→ **SOURCE TEXT**
::::::
I helped draft these policies. I helped kind of create this situation that I'm currently in. So that's been interesting to be the human on the other side of this. I think it's only going to make me a better security professional.

Jess:

That's kind of what we've unpacked a little bit on this. Yeah, it's about kind of so, as I'm showing up as a friend to you, how know how I can support you or where your head space is at. But now I'm wondering in this space and you're seeing the other side of it would you still change the program or would you keep it as kind of this prolonged period of time?

Lisa:

I say this a lot and I'm probably not alone, but I really think most things in life are a fine balance. They're a fine balance and that is what I always strove for as a security professional, and what I will continue to strive for is to find where the highest risk is, apply strict mechanisms. Within that, and for everybody else maybe a different approach is okay, because for your average person working in a company, they're not going to have access to things that are going to potentially ruin the company should they have a mind to disrupt, steal. Whatever the case may be For most people, that's the case. For some people, very select few, they do have access to things or they do have, you know, an ability to affect the business in a very, very big way. That could be detrimental, and in those cases I think that a human, empathetic but somewhat strict approach is applicable and is in the best interest of everybody.
::::::
→ **STATED PROBLEM**
Please reproduce the interview passage word for word, starting at "I helped draft" and ending at "period of time?". The records have no connection to the interview passage.
::::::
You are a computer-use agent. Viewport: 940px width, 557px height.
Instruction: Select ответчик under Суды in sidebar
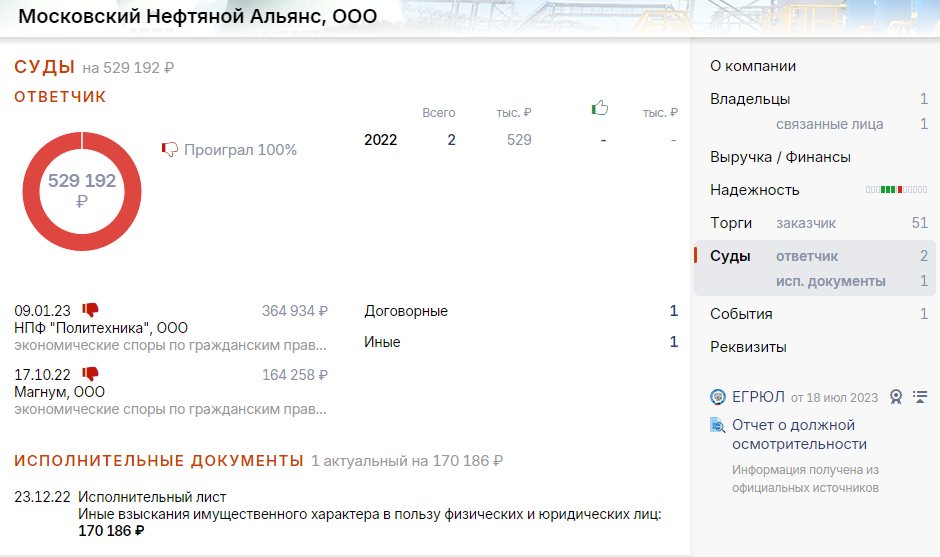pyautogui.click(x=807, y=256)
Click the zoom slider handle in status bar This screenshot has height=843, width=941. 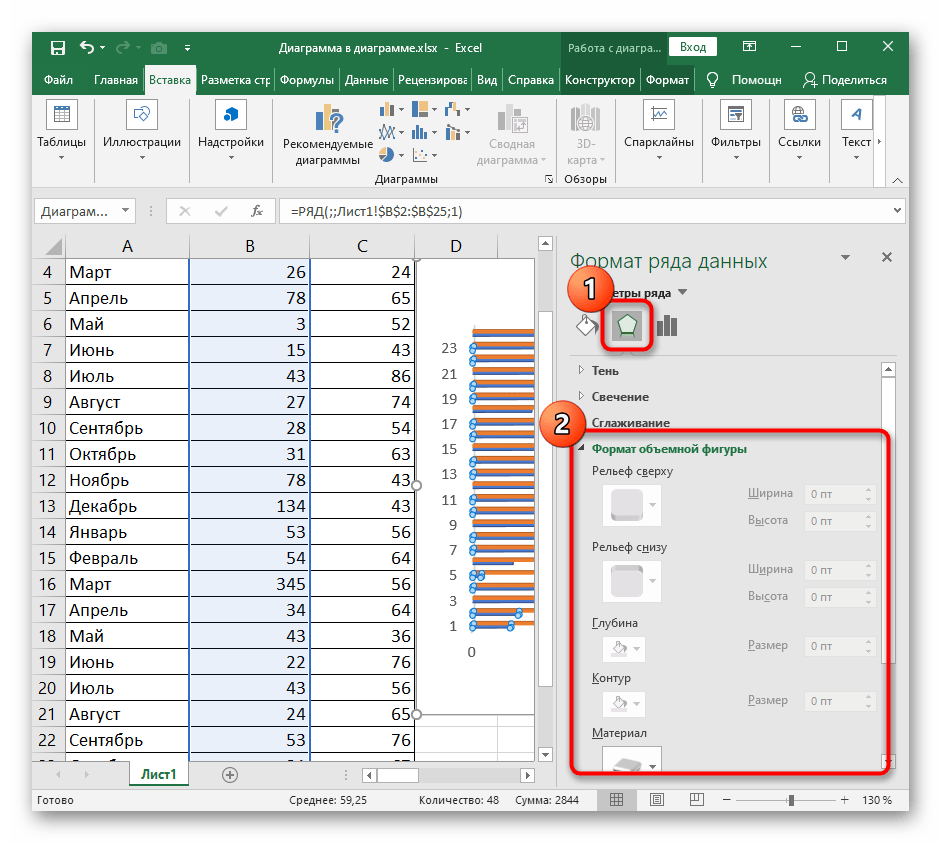tap(792, 801)
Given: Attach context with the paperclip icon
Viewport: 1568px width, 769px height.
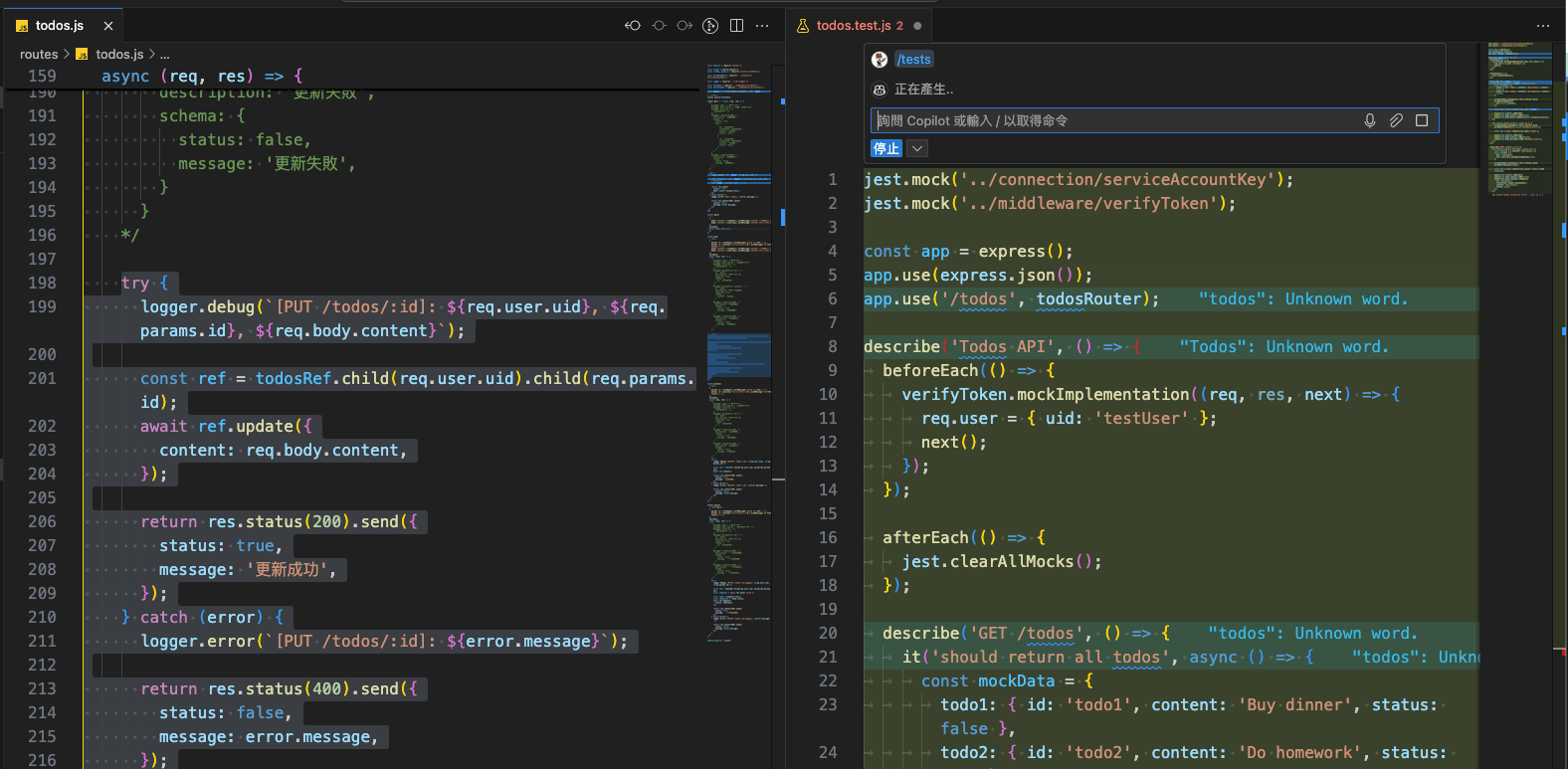Looking at the screenshot, I should (1396, 120).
::::::
→ **EXERCISE OUTPUT**
I helped draft these policies. I helped kind of create this situation that I'm currently in. So that's been interesting to be the human on the other side of this. I think it's only going to make me a better security professional.

Jess:

That's kind of what we've unpacked a little bit on this. Yeah, it's about kind of so, as I'm showing up as a friend to you, how know how I can support you or where your head space is at. But now I'm wondering in this space and you're seeing the other side of it would you still change the program or would you keep it as kind of this prolonged period of time?